Encyclopedia of the Great Plains

David J. Wishart, Editor


Biotechnology

Biotechnology, with a particular emphasis on agricultural biotechnology, is a relatively recent but immensely important addition to the industrial base of the Great Plains. The Nature Biotechnology Directory identifies 119 biotechnology companies in the U.S. Great Plains, with 68 in Texas and 30 in Colorado (though not all are located in the Plains portion of these states). Of states that are completely in the Plains region, Kansas has 11 such firms, Nebraska 8, South Dakota 1, and North Dakota none. In the Canadian Prairie Provinces, Saskatchewan is the hub of the industry, and a closer look at agricultural biotechnology there serves to elucidate what is being achieved.

Saskatchewan is the largest producer of food and feed grains among the ten provinces of Canada, and its economy is dominated by agriculture. Saskatoon is a recognized world center for agricultural biotechnology. Sustainable agricultural production is the objective of Saskatoon's agbiotech community as it moves ahead with research and development to improve crops of the Great Plains such as wheat, barley, canola, flax, peas, and beans and to find innovative uses for those crops.

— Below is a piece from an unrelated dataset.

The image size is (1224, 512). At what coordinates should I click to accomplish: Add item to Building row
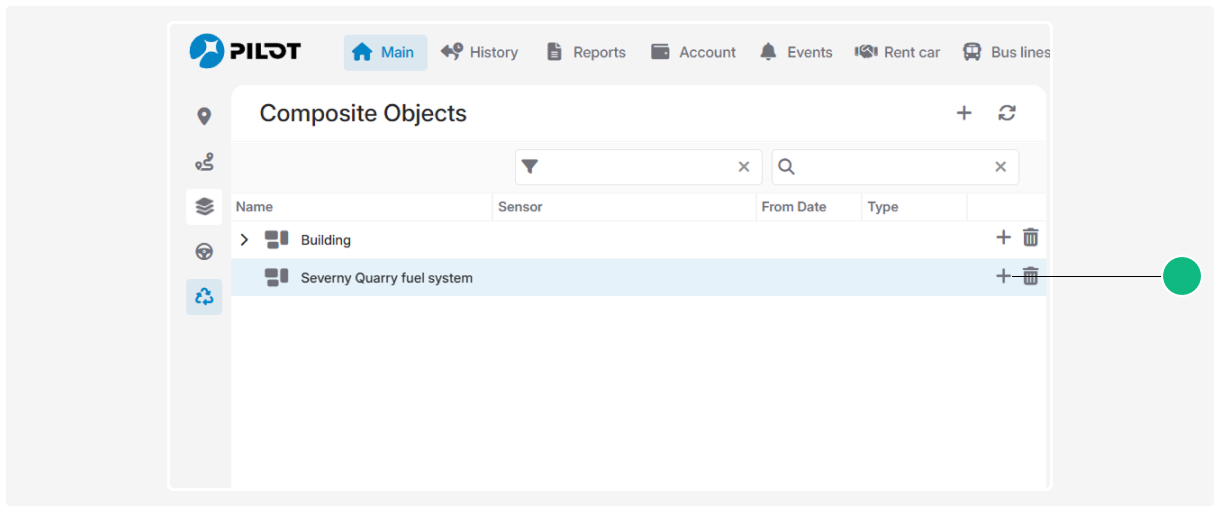[1003, 238]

Insect-resistant crops yield 8 to 10 percent more per acre than conventional crops, canola growers gain two bushels per acre with herbicide- tolerant varieties, and a new wheat variety yields 13 percent higher than the best conventional variety. All this can be achieved with reduced mechanical inputs, reduced chemical and fertilizer use, and reduced equipment and labor cost while at the same time promoting environmental stewardship by reducing fuel usage and greenhouse gas emissions and reducing tillage. These agronomic advances represent the first of three waves of agbiotech development, with the second and third waves just beginning.

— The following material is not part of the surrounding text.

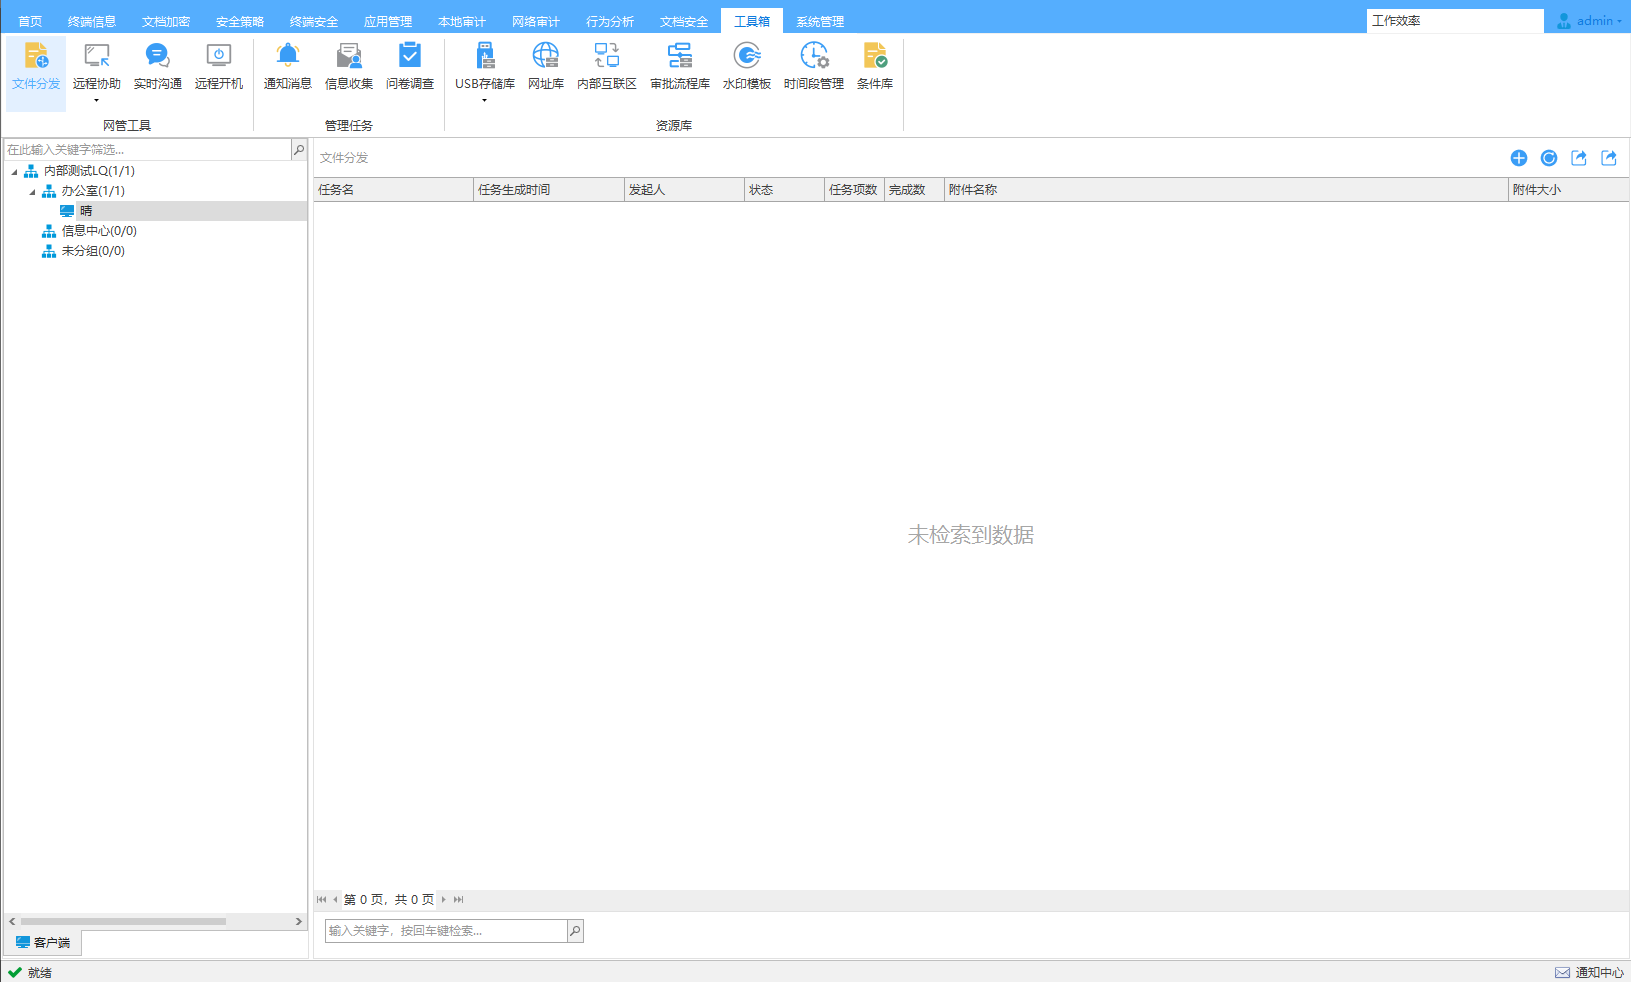1631x982 pixels.
Task: Switch to the 系统管理 tab
Action: click(x=819, y=21)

The second wave of crops being developed in Saskatchewan uses biotechnology to provide improved quality traits, often stacked on top of and incorporating the benefits from the agronomic traits of the first wave such as herbicide tolerance. Seeds with healthier edible oil profiles, high-stearate oilseeds that do not require hydrogenation, improved animal feeding qualities, and special nutritional traits such as high-lysine content are examples.

The third wave of agbiotech products goes beyond food uses of crops into the area of industrial and pharmaceutical products. Within a few years, farmers will be growing ultrahigh- value crops that have been engineered to produce biopolymers–plastics from plants, vehicle fuels and lubricants, vaccines for animal and human use, and a whole range of value-added products often collectively referred to as products of molecular farming. Renewable sources of energy and chemical feed stocks from agriculture should become commonplace within the next twenty years.

These second and third wave crops bring with them the decommoditization of crops from the Great Plains as extra value is added to crops that have up until now been sold at generally low world commodity prices. These "designer crops" require segregation during harvest, storage, and transportation in order to preserve their identity and integrity through to the end user, which will in turn change the traditional grain-handling systems of the Great Plains.

Saskatchewan's agricultural biotechnology community is actively involved in all three waves and has grown to a critical mass that now includes some forty biotech companies and institutions that employ approximately 2,000 people. Saskatchewan's agbiotech companies were generating around $150 million in annual sales in the late 1990s. With nearly 40 percent of Canada's agbiotech firms located in Saskatoon, Saskatchewan is the country's top center for agricultural biotechnology. The forty biotechnology enterprises currently (in 2000) operating in Saskatoon are four times the number active in the city in 1994, and new agbiotech companies are being formed at a rate of three or four per year.

More than 100 agbiotech research and development projects are under way at the many research centers in Saskatoon. They include the development of transgenic vaccines for cattle and hogs, the development of probiotic products to enhance gastrointestinal function in animals with the objective of increasing feed utilization, gene mapping in cattle and hogs targeted at increased productivity and improved carcass quality, and improved animal feeds and feed processing. Biotech developments on the crop side include agbiological products such as biofertilizers, biopesticides, and the application of microbial metabolites in both these areas; micropropagation of native trees and grasses for land reclamation; plant growth regulation; genetic engineering for tolerance to crop stress factors such as drought, heat, and cold; herbicide resistance for cereal, vegetable, and pulse crop species; molecular farming to produce therapeutic molecules in oilseeds; development of new crop types such as a new oilseed crop from a member of the mustard family; and the reduction of anti-nutritional compounds in existing crops.

Peter B. McCann Ag-West Biotech Inc.